DAILY FILM DOSE: A Daily Film Appreciation and Review Blog: TIFF 2012 - Looper

Wednesday 12 September 2012

TIFF 2012 - Looper


Despite its faults, glaring plot holes and unanswered questions, Rian Johnson's inspired and energetic direction injects the sci-fi action genre with a fresh new vision reminiscent of the Wachowskis' bold ingenuity with 'The Matrix'. Looper is possibly the most inspired American action films in years.


Looper (2012) dir. Rian Johnson
Starring: Joseph Gordon-Levitt, Bruce Willis, Paul Dano, Emily Blunt, Piper Perabo

By Alan Bacchus

Joseph Gordon-Levitt's necessary voiceover explains the near future rules of this time travel yarn. With the forensic technological abilities of authorities in the future criminals looking to whack their enemies choose to send them back in time to be murdered. Loopers who live in the past know when and where these people will be sent and literally sit, wait and shoot ducks in a barrel. Gordon-Levitt shoots his victims on the outskirts of a farm and disposes their bodies in a local incinerator.

This leads us to plot hole #1, which is how Loopers in the past receive their orders. Oh well, let's move on. One day Gordon-Levitt receives a new victim and it's Bruce Willis, the version of himself targeted for death in the future to be killed by his younger self. In Looper terminology this is called 'closing the loop'. Eventually all assassins are forced out of the business and have to be offed by the earlier versions of themselves.

Thus we have plot hole #2 - why do Loopers have to be killed by themselves, and why would someone want to be a Looper knowing they might eventually have their loop closed?

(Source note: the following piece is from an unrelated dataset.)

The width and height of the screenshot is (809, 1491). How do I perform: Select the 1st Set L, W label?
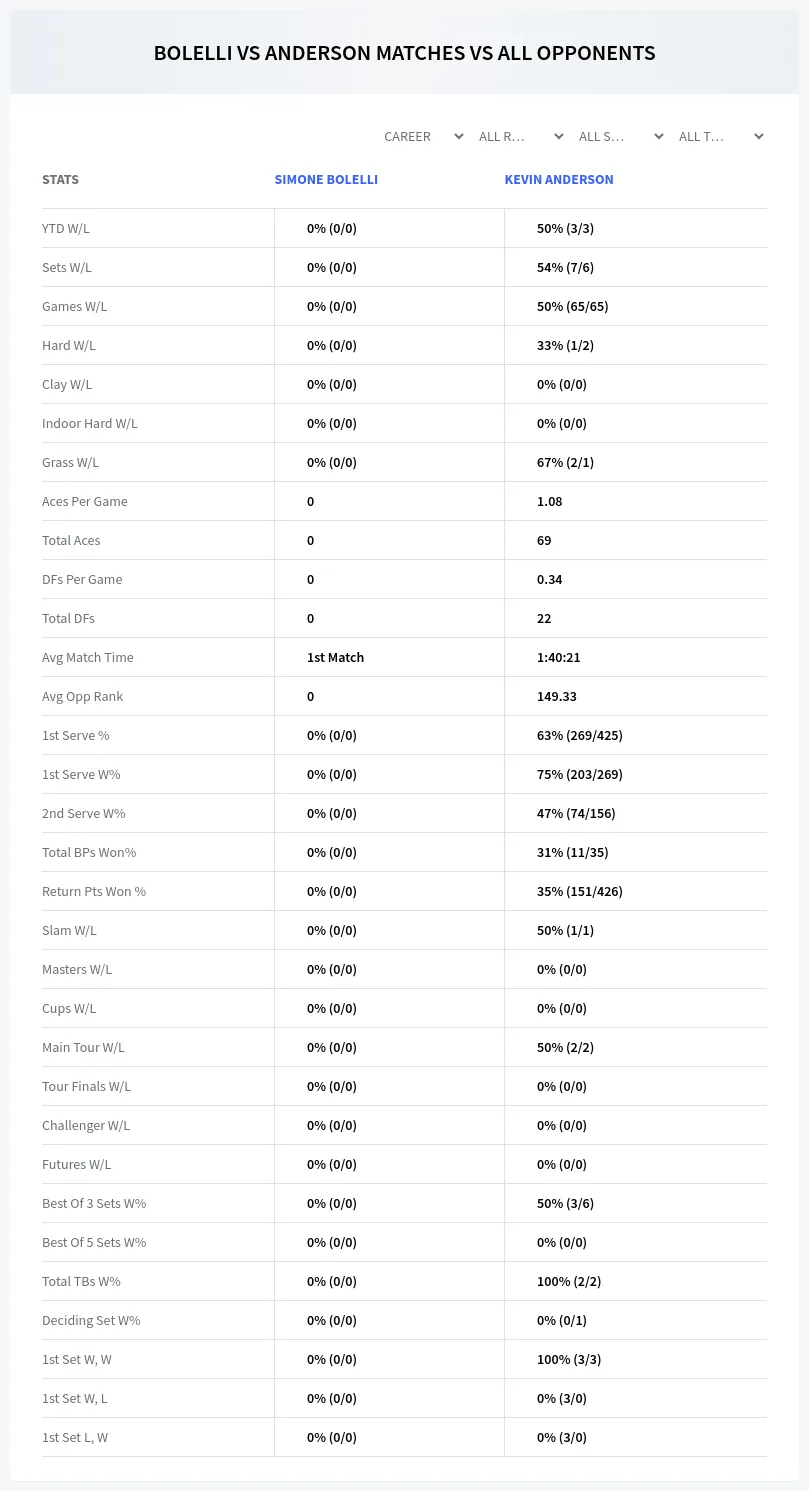(x=75, y=1437)
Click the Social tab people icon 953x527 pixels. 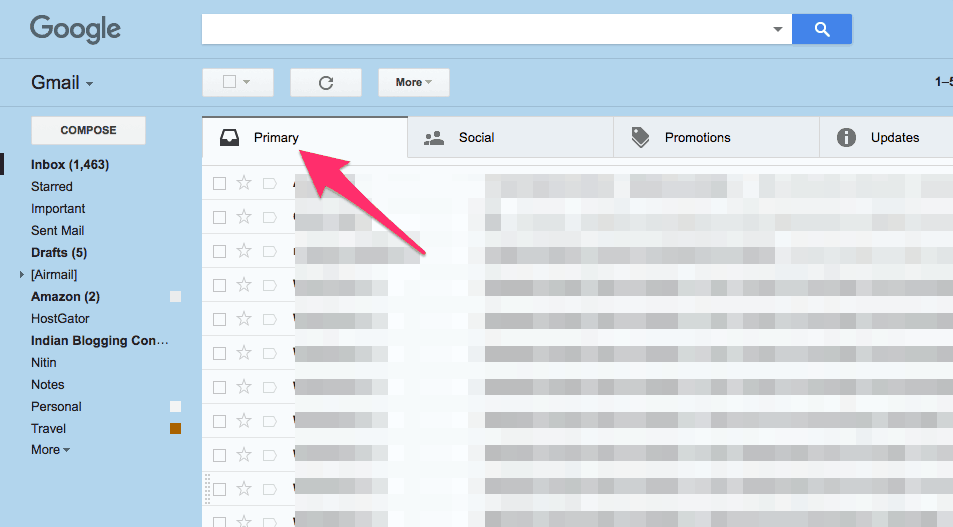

Johnson moves his film at such great speed these questions only come up after the film is over. Or perhaps because of his lightning fast pace, I missed these kernels of information. But the reason why we don't give a damn about these deficiencies is Johnson's triumph in creating a film so fresh and creative in a genre so saturated with mediocrity.

With two versions of the same man sharing the same space, just how would these two people interact? Johnson finds a cool time travel anomaly not seen in any other time travel films - the idea of instantaneous shared memory and existence. We first see this early on when a fellow Looper (Paul Dano) is targeted to have his loop closed. When younger Dano is caught and tortured by his assailants we see older Dano's body, in real time, suffering the ravages of the younger Dano's torture - an awe-inspiring and intellectually thought-provoking action sequence.

Johnson is also not content to sit back and wax intellectually about mind-bending time travel paradoxes. It's one hell of an action film punctuated by innovatively staged and shot action sequences, both gory and beautiful, the same way the Wachowskis rebelled in their Matrix set pieces.

***1/2

1 comment :

noribori said...

Haven't seen Looper, but from the reviews it reminds me of Christopher Nolan's The Prestige.

The idea of using a time-machine only to get rid of people seems just as abstruse as the idea of using a duplicating-machine only to beat another magician's trick. Both Nolan and Johnson seemed fascinated by the possibility to kill another version of yourself.